Nice! I'll have to give that a try the next time I'm trying to restore a hand plane.


----------



## HanselCJ (Feb 11, 2010)

Wow, that looks like a pretty serious product. Thanks for the product review.


----------



## hotbyte (Apr 3, 2010)

Great results!

How much from the gallon did it take to do the tablesaw?

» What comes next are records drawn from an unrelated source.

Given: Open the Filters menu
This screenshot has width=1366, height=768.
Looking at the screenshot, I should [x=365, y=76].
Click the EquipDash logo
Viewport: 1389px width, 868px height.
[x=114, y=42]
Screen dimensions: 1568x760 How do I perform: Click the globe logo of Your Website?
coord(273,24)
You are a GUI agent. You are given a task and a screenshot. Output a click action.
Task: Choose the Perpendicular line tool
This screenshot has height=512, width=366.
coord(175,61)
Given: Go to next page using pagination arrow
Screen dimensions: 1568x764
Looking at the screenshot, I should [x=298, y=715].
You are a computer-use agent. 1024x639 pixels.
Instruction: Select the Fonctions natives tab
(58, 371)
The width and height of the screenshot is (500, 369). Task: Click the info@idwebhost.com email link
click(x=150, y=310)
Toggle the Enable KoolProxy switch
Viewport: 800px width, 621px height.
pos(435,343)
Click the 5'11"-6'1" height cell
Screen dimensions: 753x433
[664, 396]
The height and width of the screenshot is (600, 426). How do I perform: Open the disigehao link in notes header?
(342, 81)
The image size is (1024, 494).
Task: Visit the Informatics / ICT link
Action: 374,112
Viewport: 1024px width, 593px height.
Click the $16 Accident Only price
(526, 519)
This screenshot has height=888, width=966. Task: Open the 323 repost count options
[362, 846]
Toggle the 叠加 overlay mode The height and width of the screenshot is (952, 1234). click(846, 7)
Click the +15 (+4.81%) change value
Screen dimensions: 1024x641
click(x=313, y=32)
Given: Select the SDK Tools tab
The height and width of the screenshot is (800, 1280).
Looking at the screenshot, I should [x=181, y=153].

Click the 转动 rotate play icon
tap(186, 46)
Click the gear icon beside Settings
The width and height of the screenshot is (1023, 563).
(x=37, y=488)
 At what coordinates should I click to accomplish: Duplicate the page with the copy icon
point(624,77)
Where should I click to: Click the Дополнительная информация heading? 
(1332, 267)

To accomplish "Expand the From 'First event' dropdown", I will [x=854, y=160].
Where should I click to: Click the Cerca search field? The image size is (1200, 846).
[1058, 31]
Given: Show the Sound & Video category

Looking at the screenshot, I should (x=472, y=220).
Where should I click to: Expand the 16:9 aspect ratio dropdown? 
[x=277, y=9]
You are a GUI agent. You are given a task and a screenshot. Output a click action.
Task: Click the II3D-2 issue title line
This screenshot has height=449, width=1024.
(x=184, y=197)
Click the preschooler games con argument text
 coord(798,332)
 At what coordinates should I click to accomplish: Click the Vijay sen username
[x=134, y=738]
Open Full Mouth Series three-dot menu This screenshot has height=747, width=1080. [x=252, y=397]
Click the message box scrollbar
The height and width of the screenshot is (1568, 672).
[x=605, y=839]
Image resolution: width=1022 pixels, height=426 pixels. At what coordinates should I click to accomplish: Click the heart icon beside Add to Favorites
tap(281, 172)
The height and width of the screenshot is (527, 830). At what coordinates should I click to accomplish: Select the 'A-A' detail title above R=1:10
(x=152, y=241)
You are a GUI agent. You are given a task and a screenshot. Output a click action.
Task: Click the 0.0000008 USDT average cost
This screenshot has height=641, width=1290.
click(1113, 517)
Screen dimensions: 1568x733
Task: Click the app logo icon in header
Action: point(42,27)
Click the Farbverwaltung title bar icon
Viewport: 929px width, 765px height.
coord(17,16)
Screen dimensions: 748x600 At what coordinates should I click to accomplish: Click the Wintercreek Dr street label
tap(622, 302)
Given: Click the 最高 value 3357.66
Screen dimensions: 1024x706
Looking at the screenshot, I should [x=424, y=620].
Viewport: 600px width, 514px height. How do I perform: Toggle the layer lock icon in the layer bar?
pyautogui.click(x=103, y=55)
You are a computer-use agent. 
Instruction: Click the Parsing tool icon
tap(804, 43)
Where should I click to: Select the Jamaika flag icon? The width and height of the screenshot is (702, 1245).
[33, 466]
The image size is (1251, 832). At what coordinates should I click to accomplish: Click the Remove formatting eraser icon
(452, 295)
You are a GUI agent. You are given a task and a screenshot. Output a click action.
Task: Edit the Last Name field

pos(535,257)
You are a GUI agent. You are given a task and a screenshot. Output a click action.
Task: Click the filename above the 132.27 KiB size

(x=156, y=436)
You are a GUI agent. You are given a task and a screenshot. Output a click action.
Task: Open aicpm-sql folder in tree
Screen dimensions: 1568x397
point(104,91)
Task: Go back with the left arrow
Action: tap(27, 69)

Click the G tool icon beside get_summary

What did you wash/rinse it off with? Water?


----------



## Dennisgrosen (Nov 14, 2009)

great , great rewiew

no fancy speaking 
just try it, take pictures
and tell the story 
and show the pictures
this time it cuoldn´t
have been done better
becourse picture says more
than thousand words

I will see if we have this product
here in Denmark

thank´s for sharing

Dennis


----------



## woodcrafter47 (Nov 24, 2009)

Now if I use it on my 91 Chev P/up it was be just a set of wheels left'
Great review ,thanks for posting


----------



## hjt (Oct 22, 2009)

hotbyte - for everything, I'd guess I used 4 - 6 oz tops! I poured it into a glass jar and brushed it on. By doing so, I could control the usage plus not contaminate the container. I then just wiped it off with water and a rag.


----------



## bigike (May 25, 2009)

wow that stuff works good i have to get some.


----------



## Dusty56 (Apr 20, 2008)

Thanks for the review…I have a Ridgid jointer awaiting the same fate : )


----------



## cstrang (Sep 22, 2009)

I tried this stuff at a wood show once, as you have shown here its just that good! Thanks for the review.


----------



## terry1769 (Sep 13, 2009)

I've used a good bit of it and it definitely works as reported. Great stuff!


----------



## craftsman on the lake (Dec 27, 2008)

Nothing like it. Does the job every time and no damage to metal.


----------



## 559dustdesigns (Sep 23, 2009)

Thanks for the review, I'm headed to Auto Zone to get me some of this magic potion first thing tomorrow.


----------



## jimc (Mar 6, 2008)

I have been wanting to get some of this EvapoRust to use on a handplane. Everything I've read about it is very positive and it seems to be much easier than hydrolysis. Problem is finding it… I really hate to pay shipping costs on a gallon of liquid! Oh well, guess I'll just have to bite the bullet and order some.

Jim


----------



## AngieO (Jul 9, 2012)

I saw the review you posted today (the third review) and this is amazing. Thanks for posting the link.


----------